McCracken v CN 2012 ONCA 445 and Brown v CIBC 2013 ONSC 1284 (Div C) stand in contrast to the above two cases. In McCracken, the proposed plaintiff class consisted of First Line Supervisors. There were about 70 job titles under this job umbrella, each with a different level of responsibility. In Brown, the proposed plaintiff class consisted of investment advisors and associate investment advisors employed by CIBC (Canadian Imperial Bank of Commerce). In both cases, the plaintiffs alleged that they were misclassified as “managerial” employees, meaning they were improperly denied overtime pay. The Court of Appeal and the Divisional Court in both cases upheld the lower courts’ refusals to certify both cases, largely because the class description proposed by the plaintiffs included individuals with divergent job descriptions. The Courts held that an individual inquiry into work hours, level of responsibility, degree of control over own work, and where and how work was done would be required in every case to determine whether that particular employee was misclassified. Since the individual nature of the inquiry meant that the findings could not be extrapolated to the whole class, the “common issues” requirement of certification was not met in either case. This is in contrast to Fulawka and Fresco, both of which involved a more homogenous class of plaintiffs.
Rosen v BMO Nesbitt Burns 2013 ONSC 7762 (Div Ct) is the most recent decision in a “misclassification” case. The plaintiffs’ class was comprised of non-managerial investment advisors whose compensation was entirely commission-based.
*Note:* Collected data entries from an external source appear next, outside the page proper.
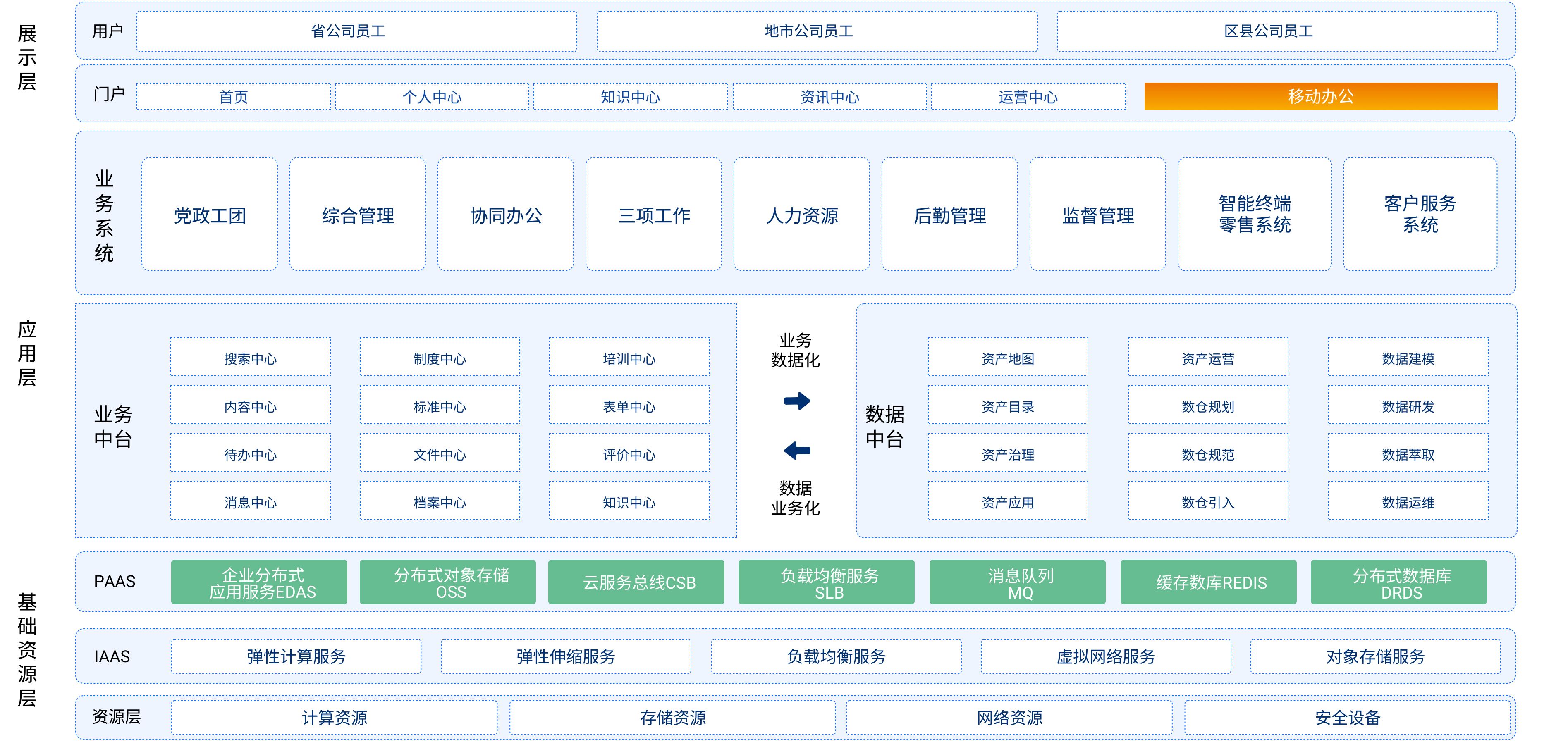Select 安全设备 in resource layer
Viewport: 1568px width, 754px height.
[1347, 717]
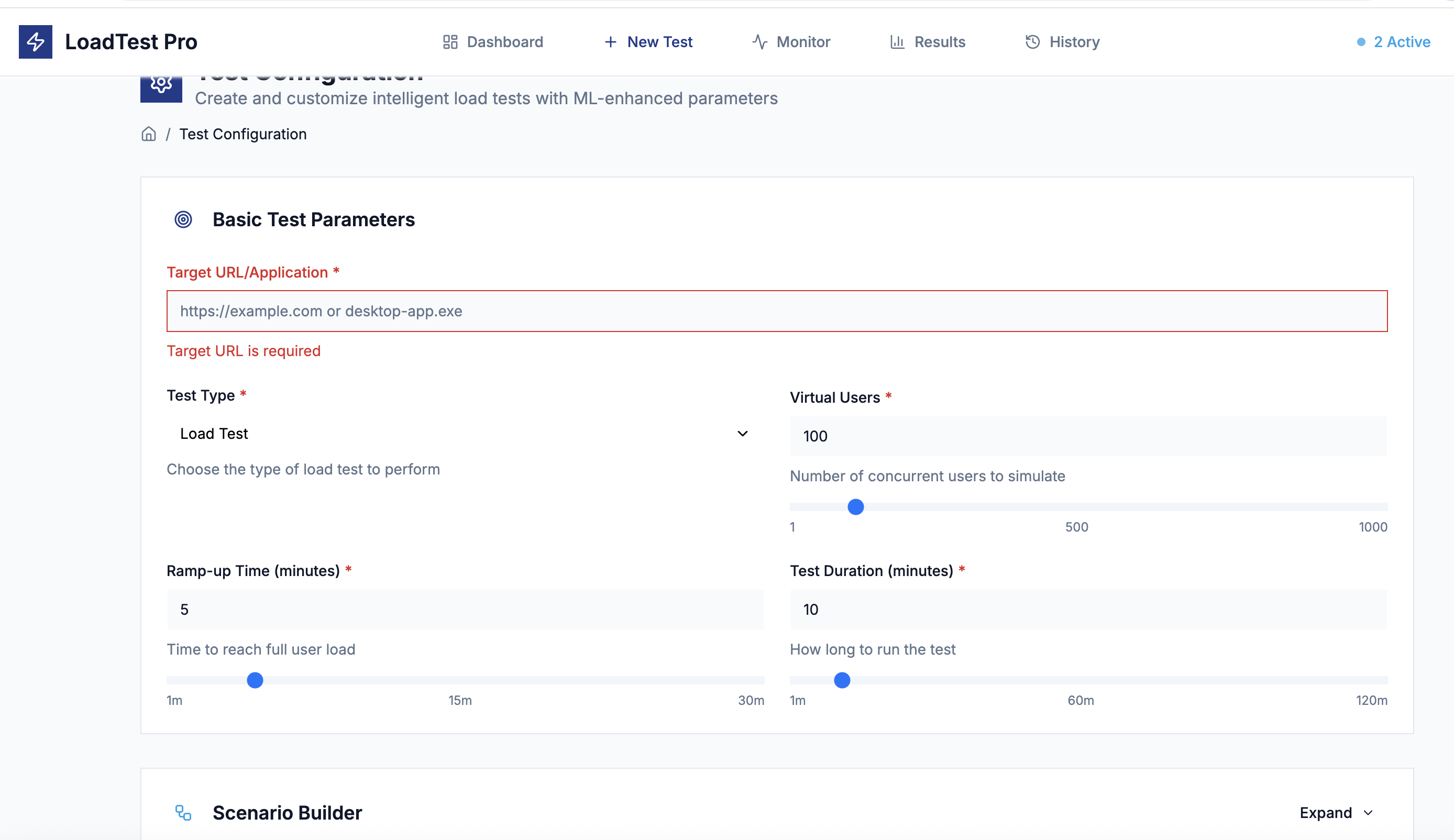Screen dimensions: 1454x840
Task: Click the Target URL input field
Action: [777, 311]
Although they were subject to the provisions of Ontario’s Employment Standards Act (ESA) requiring overtime pay, the bank withheld this pay on the ground that statutory exemptions applied. At certification, the bank relied on the rules that time-and-a-half pay is not required if the employee can be said to receive a “greater benefit” than ESA compensation, or if the employee holds a “managerial” position. The bank further argued that the class was unsuitable for certification as the question of whether either exception applied would have to be determined on an individual basis. The Bank’s arguments in this regard were rejected at first instance and at the Divisional Court.
In rejecting this argument and refusing leave to appeal the certification order, the Divisional Court held that the class consisted of a homogenous group of plaintiffs with similar job descriptions, and it was possible to determine on a class-wide basis whether the statutory exceptions applied to the common group. In this regard, the Divisional Court held that this case, while also a “misclassification” claim, is distinguishable from both McCracken and Brown.
The growing number of certified overtime class actions in the last two years reflects the trend towards commencement of such claims in Ontario. The above caselaw suggests that the success of an “overtime” certification motion in Ontario – whether of the “off the clock” or “misclassification” variety – will depend in large part on the homogeneity of the plaintiff class and on whether the defendant’s alleged wrong was systemic in nature. While not all of the overtime claims have been certified – and while we have yet to see whether those that have been certified will ultimately succeed on their merits – the cases should cause regulated employers to carefully review their “overtime” policies to ensure compliance with legislation and reduce exposure to potential class actions.